Мы давно шли в обнимку, и я все время пальцами чувствовал ее тело сквозь пальто и чувствовал на себе ее руку. Эти перекрещенные за нашими спинами руки стали проводниками между нами, через которые проходил ток. А сверху, уже с помощью беспроволочного телеграфа, мы делали то же самое глазами. Мы смотрели не на, а в. Мы входили друг в друга своими взглядами. Я чувствовал, как во мне разбредается взгляд Мари, и чувствовал, как мой расходится по всему ее лицу и телу. И так было все время. Даже во время умных разговоров об архитектуре Маре. И конечно, я давно знал, чем этот вечер закончится, но понятия не имел, где и как.

А еще вокруг был Париж, без которого, как я тогда думал, я больше никогда не смогу жить.

Вообще, Париж без женщины и Париж с женщиной – это два разных города. Звучит пошло, но это совсем не пошлая правда. Да-да, наверное, это можно сказать о любом городе, но Париж в этом плане – особенный. Впрочем, как и во многих других.

В одном из закрытых дворов мы каким-то чудом оказались одни. Я, неожиданно для самого себя, даже не обнял Мари, а сгреб в охапку, как хотел сделать, едва увидев ее, прижал к себе и стал гладить по волосам. В первую секунду она слегка отпрянула от меня, почувствовав мой взвинченный нижний этаж, но потом посмотрела на меня, как пойманная птичка. «Ты красивый», – сказала Мари. Она сказала не handsome, а beautiful, но я в тот день был не склонен исправлять грамматические ошибки.
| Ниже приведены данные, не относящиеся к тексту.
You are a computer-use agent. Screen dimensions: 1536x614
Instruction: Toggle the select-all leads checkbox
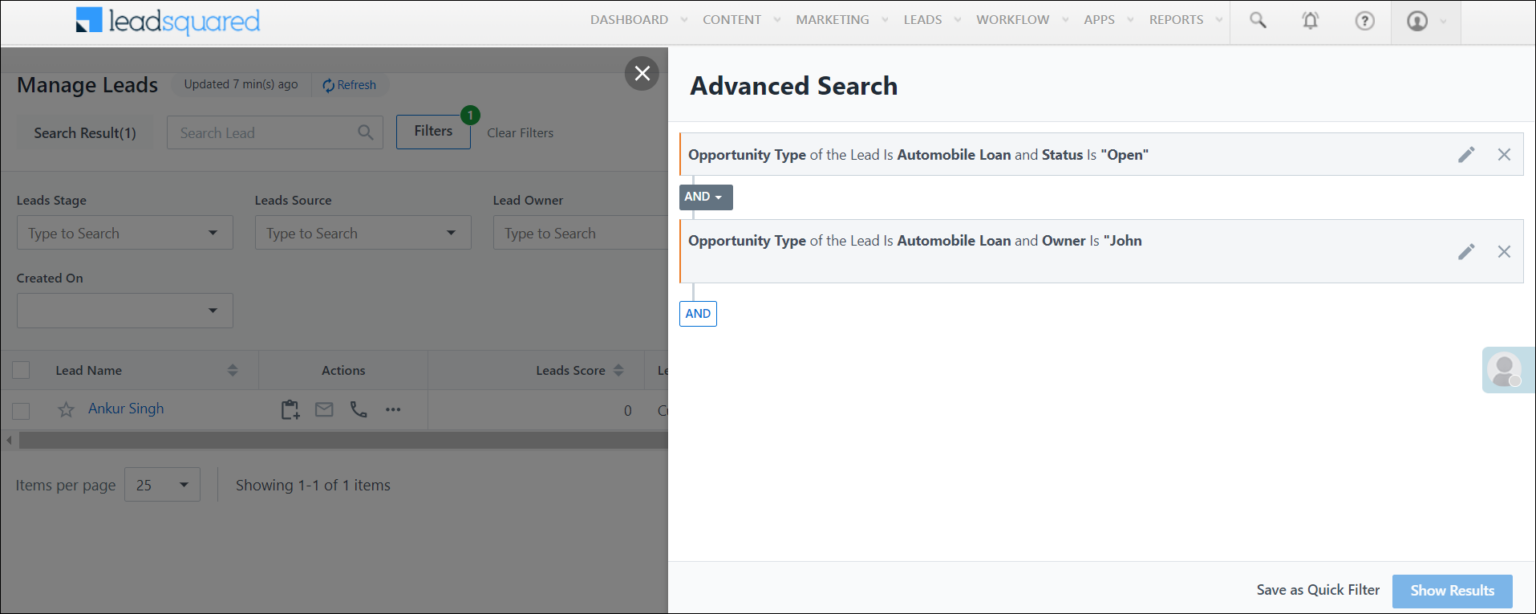[21, 370]
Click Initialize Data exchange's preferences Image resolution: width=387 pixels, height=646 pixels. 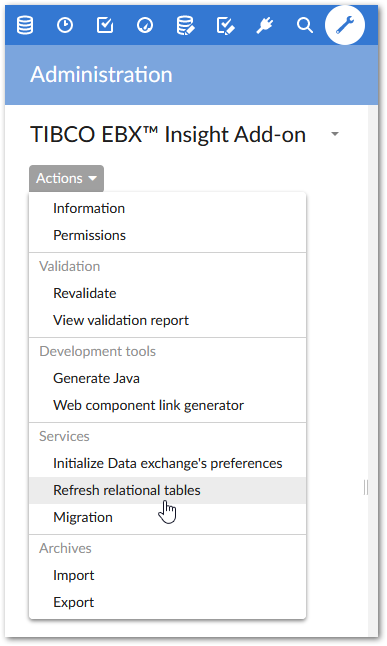click(167, 463)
У меня снова заломило в паху. На этот раз так, что я застонал. «Тихо ты», – сказала Мари по-французски, как-то испуганно засмеявшись, и я почувствовал, что мы уже во дворе не одни.

Я оглянулся, но увидел только размытые повернутые к нам лица. Насколько я мог разобрать, вполне нас одобрявшие. Я ведь был без очков. И сквозь густой туман в голове, легкий – перед глазами и боль в паху я подумал, что здорово, что я снял очки. Обороты, которые мне сегодня предстояли, были явно не для очкариков.

Дальше какой-то кусок просто выпадает у меня из памяти. Я помню только первые признаки сумерек, зажегшиеся фонари и почему-то как будто сквозь их свет ее тело под пальто, как его ощущали мои пальцы. И опять этот взгляд пойманной птички. Я потом долго думал о том, что он означал. Не знаю. Может, кто подскажет.

Вообще в тот вечер я был галантен, как никогда. За все время я ни разу даже не попытался коснуться груди Мари, и рука моя не съезжала с ее талии на бедра. Я боялся что-то сломать, что-то разбить. Что-то такое, чего у меня никогда не было, и я просто не знал, как с этим хрупким сокровищем обращаться. Опыта не хватало. Опыт был совершенно другой, и он ровным счетом ничем мне здесь не помогал.

Мы свернули в очередной переулок. Даже не знаю, мы тогда уже вышли из Маре или были где-то на его окраине. Я повернулся к Мари. Весь вечер она шла справа от меня, а сейчас почему-то слева. Господи, вот почему в память врезается такая ерунда? Какая разница, с какой стороны она шла, справа или слева? Я повернулся к ней. Уже чуть-чуть стемнело. Я любовался ее лицом, обрамленным этими великолепными волосами, и ощутил невыносимое желание влезть в нее не частью себя, а всем собой. Мы были знакомы несколько часов, а я был влюблен уже даже не по уши. Я давно провалился в этот омут вместе с ушами. Я был влюблен в парижскую девочку лет на десять, а то и больше, моложе меня, которую едва знал, и которая не понимала половину того, что я говорил, и которую я сам понимал не лучше, и постоянно домысливал, что она мне сказала.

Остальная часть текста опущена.